Cruising down the auto-route, eastbound out of Paris, one sees huge billboards advertising Disneyland. Now make no mistake about it, I and my family visited Disneyland before, although the one in Orlando, Florida, rather than the one in France.
We have also unfurled the family flag at many other such amusement parks, both in the US and in Europe. And I particularly remember a great time at the huge water park outside Madrid.
In other words, we are not a morbid family. We like to enjoy ourselves. Even so, I have found that the most memorable of our family trips were to some of the darker places on earth.
One of the luxuries of being a writer is that you can quote yourself, and in TRAGIC SHORES, A MEMOIR OF DARK TRAVEL, I wrote that “there is much to be gained where much has been lost.”
I have found this to be particularly true with regard to the experience dark places offer to family life.
Over the years, my late wife, Susan Terner, and my daughter, Justine, came to understand the value of such places, and to seek them out.

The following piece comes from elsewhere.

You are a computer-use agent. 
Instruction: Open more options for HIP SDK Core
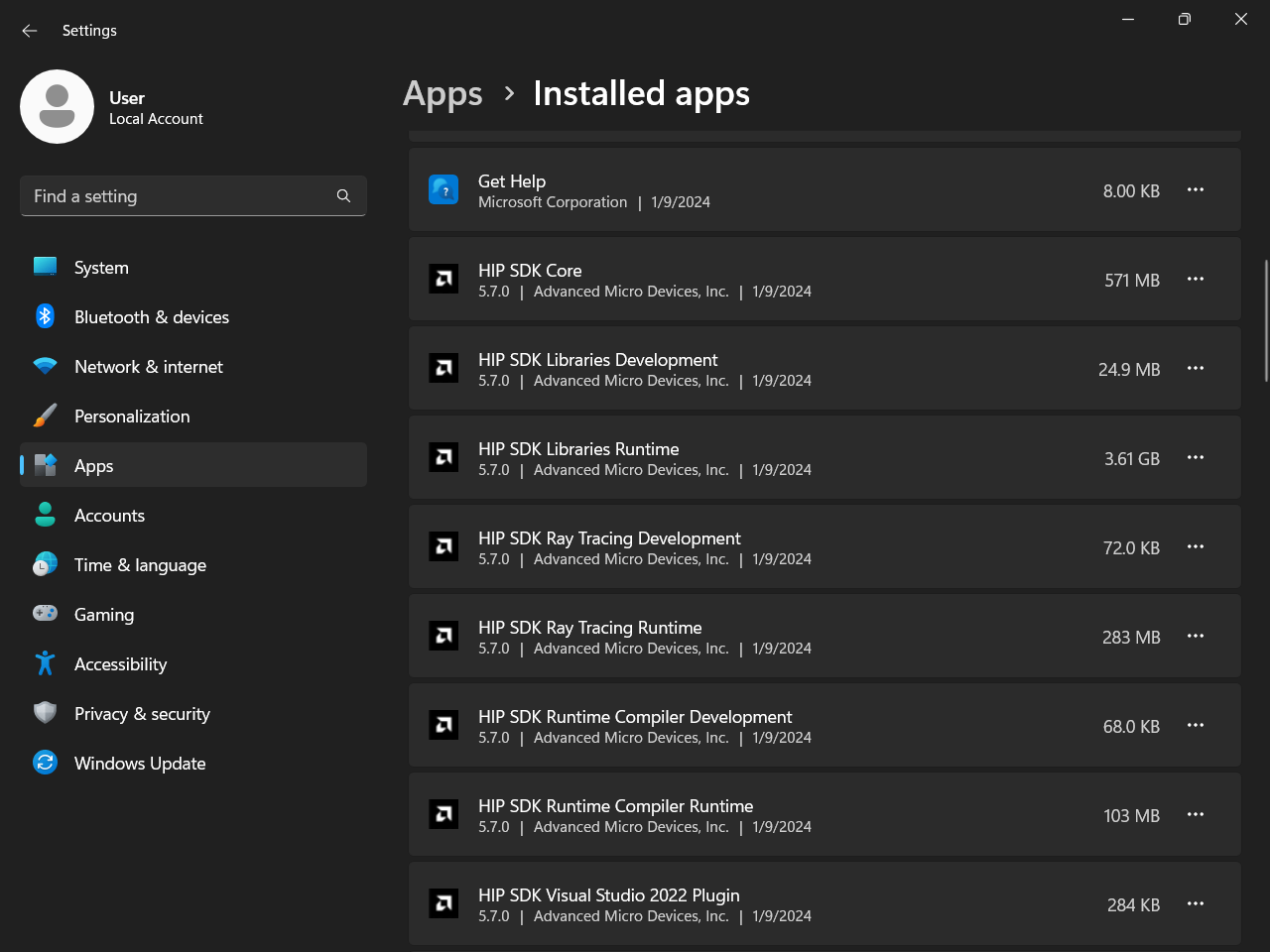pos(1196,280)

Very early in our travels, we’d come to understand that it was at Lourdes we’d most felt the frailty of health, and at Auschwitz, the cruelty of history. These lessons shared were powerful and so we sought more of them.

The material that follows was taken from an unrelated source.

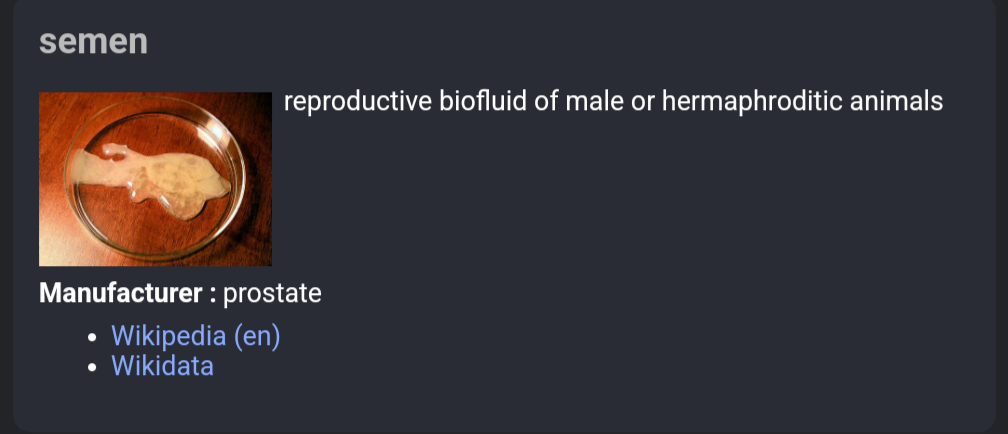Click the card title heading

click(93, 41)
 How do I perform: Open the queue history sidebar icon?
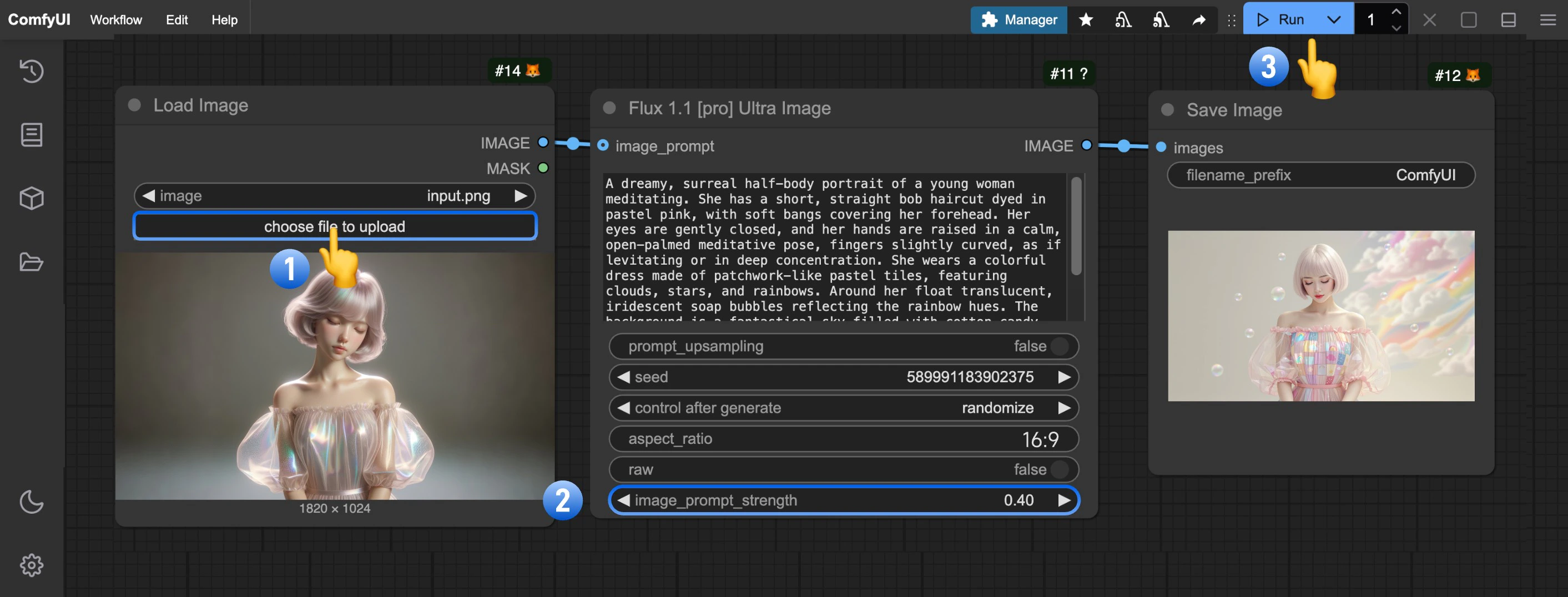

And so in Africa, at Elmina, we passed through the Door of No Return together, knowing that had we been a slave family, we would have long since been separated, never to set eyes upon each again.
We spoke of slavery again at the stone quarry in Siracusa, our voices echoing through Dionysius’ Ear.
Outside Krakow, we made the harrowing descent into the salt mine at Wieliczka, as always, together, in a rickety wooden elevator, clinging to each other as we were lowered into a darkness within which untold generations of human beings had worked away their lives.
Where better to realize that unprocessed salt is black in more ways than one, and to do so as a family, learning and teaching together.
Over time, the bonds that united us in darkness seemed stronger than all others. We went to prisons, to death camps, to a home for mentally disabled children in Kumasi, to fields of battle from Waterloo to Anzio, as well as places, like the Alcazar, in Toledo, Spain, where a far more intimate tragedy was endured, in this case, by a loving father and his son.
The experiences were so powerful, and in their power, so deeply shared, that after our daughter Justine grew up and made a family of her own, Susan and I continued to find our most heartfelt moments in the dark places of the earth.
We went to Hiroshima and to Nagasaki, to the suicide cliffs of Okinawa, and to the leper colony on Molokai.
We walked the ghostly streets of Oradour-sur-Glane, preserved intact since the day its entire population was murdered by German soldiers, as well as the fallen ramparts of Machecoul, home to Gilles de Rais, the world’s first recorded serial killer.
On a rainy afternoon I will never forget, we silently toured the trenches of Verdun.
And what did we learn from such places? Many things, of course. For a place to move you, to make you feel your heart breaking and your eyes grow misty, it doesn’t mean that place is depressing.
In fact, for human beings, the act of sharing – particularly a shared empathy – is never depressing. In fact, both the moments we share such feelings, and the times we remember them, are among the most precious we can know.
During my wife’s long dying, we often recalled our travels. And, yes, there were times when we spoke of Disneyland and other such places.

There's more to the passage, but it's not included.